A common rule of thumb from board certified veterinarians is to limit your treats to no more than 10% of your pet’s daily caloric needs. Finding exactly what your dog’s caloric needs are (or maintenance energy requirements) can be difficult and not an exact science. It may depend on your pet’s health, dietary needs and activity levels - no two pets are the same. But there are some fairly easy guidelines to work from. If your dog weighs 45 pounds or 20 kilograms, you raise that 20 by the exponent 0.75 and multiply the result by 70. This is called the Resting Energy Requirement (RER). The next step is to multiply the RER by a multiplier appropriate for you dog to get the caloric needs per day or the Maintenance Energy Requirements (MER). That multiple can range from 1.6 to 2 depending on your pet’s activity, growth and weight targets (1.6 being on the low end and 2 on the high end). The result should be confirmed with your veterinarian as the MER is most often a range, depending again on your dog.

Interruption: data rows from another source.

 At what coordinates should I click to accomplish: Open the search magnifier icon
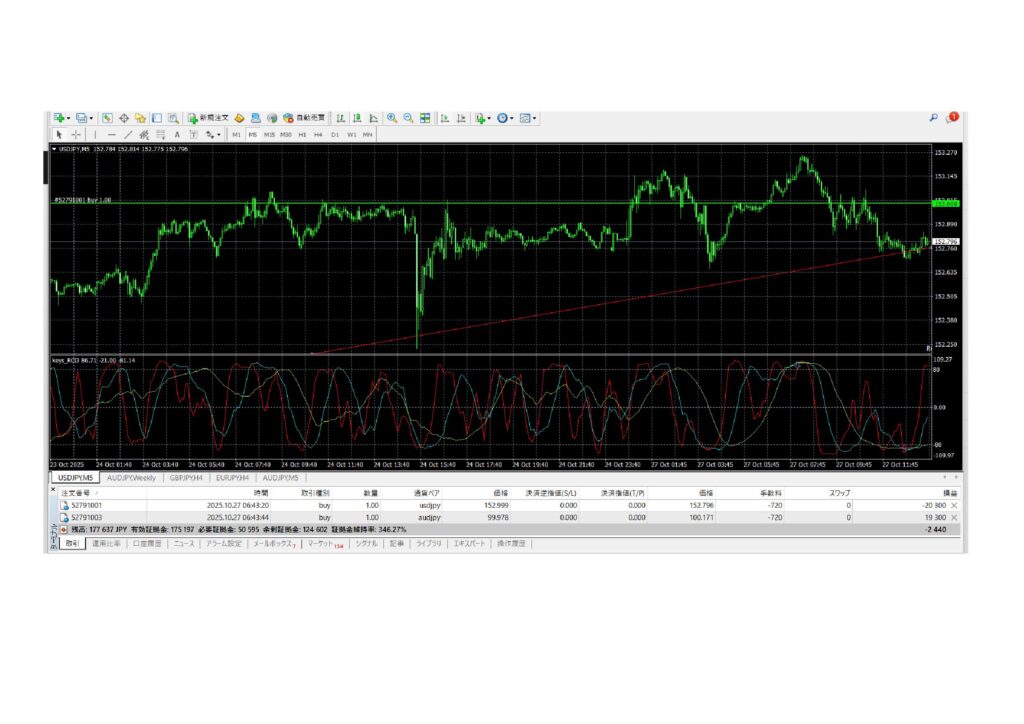click(934, 118)
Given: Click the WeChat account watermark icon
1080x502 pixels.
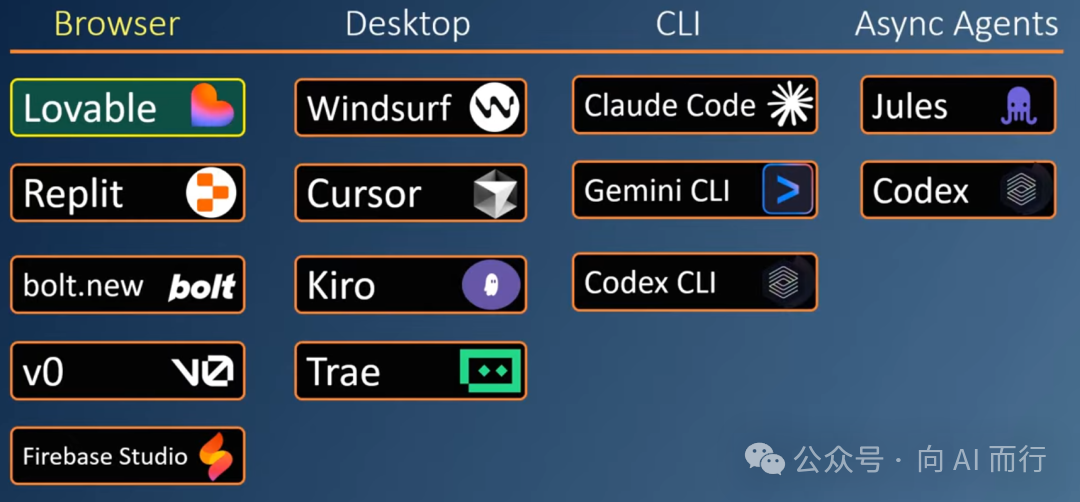Looking at the screenshot, I should point(767,459).
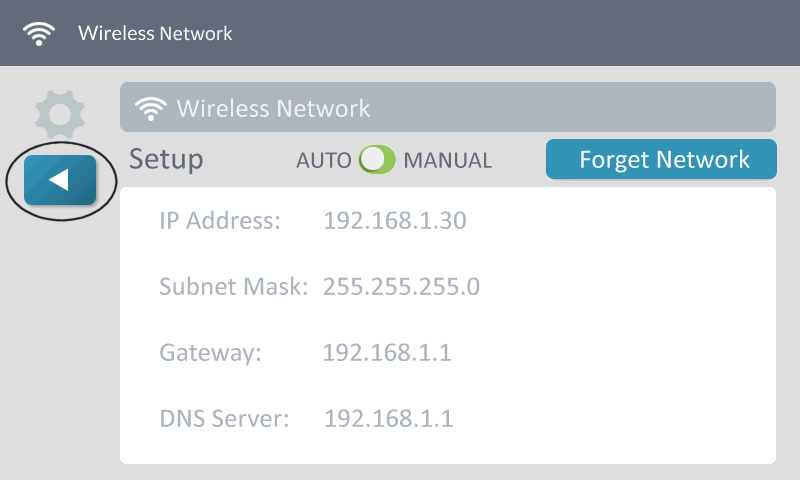Click the Wireless Network text in gray bar
800x480 pixels.
[x=273, y=108]
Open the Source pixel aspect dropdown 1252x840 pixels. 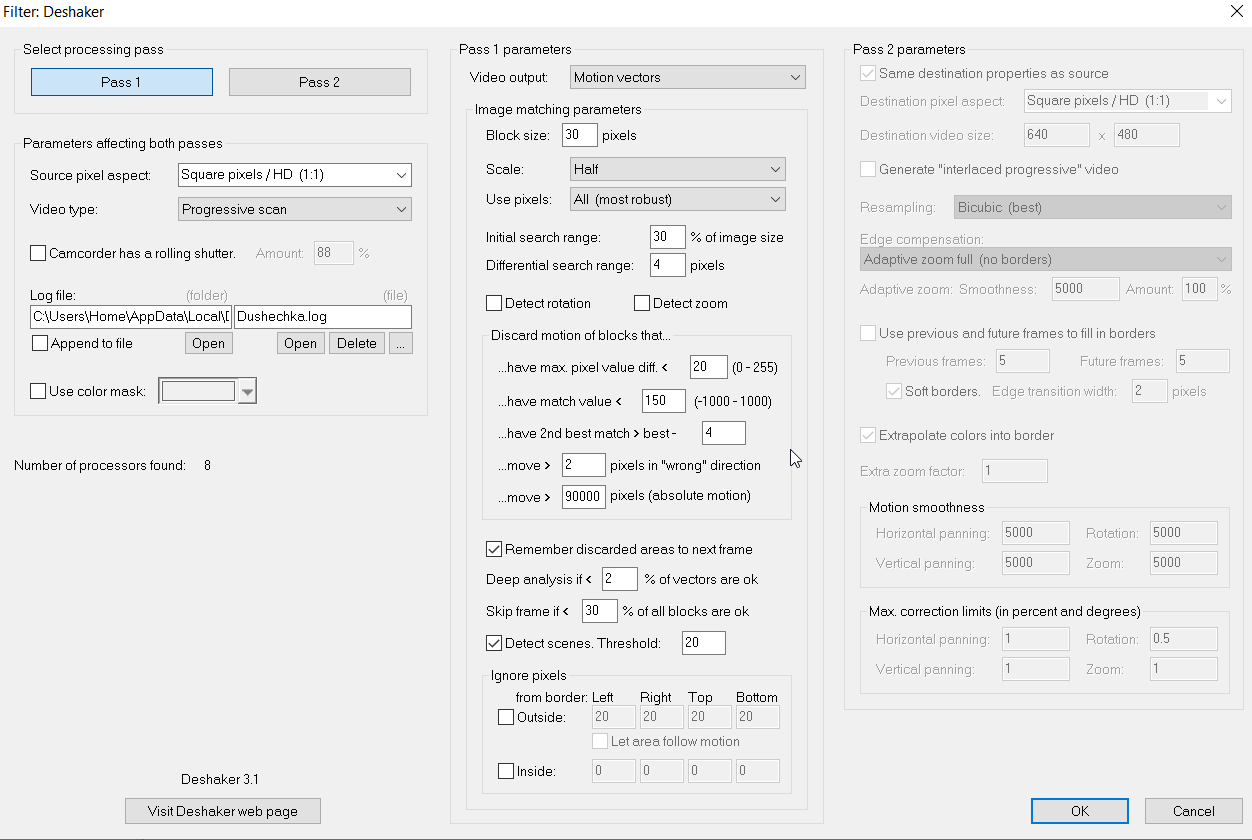295,175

If your dog is an average healthy adult dog and weighs 40 pounds, the daily caloric needs are between 700-1000. So, how may treats are appropriate per day? Using the 10% rule of thumb, your 40 pound dog should have no more than (10% x 1000) or 100 calories from treats per day.
Now that you have this number in your head, something to think about when purchasing treats is how many calories are in each treat? That data must be on the label of the treat bag you purchased. In my opinion, the best treats are those that are low in calories (3-4 calories per treat) and small in size/weight. That way you can train/treat you pet fairly often throughout the day without worrying about the health of your dog. For example, if each pet treat is 3 calories and your dog is 40 pounds with a maximum of 100 calories from treats per day, you can train and treat your pet 20-30 times per day, assuming 1 treat each time.
Again, this is not an exact science but if you remember the 10% rule of thumb, know your dog’s body weight, and choose a treat with low caloric content you are on your way to understanding how many treats are too many treats. And its always a good idea to check with your veterinarian.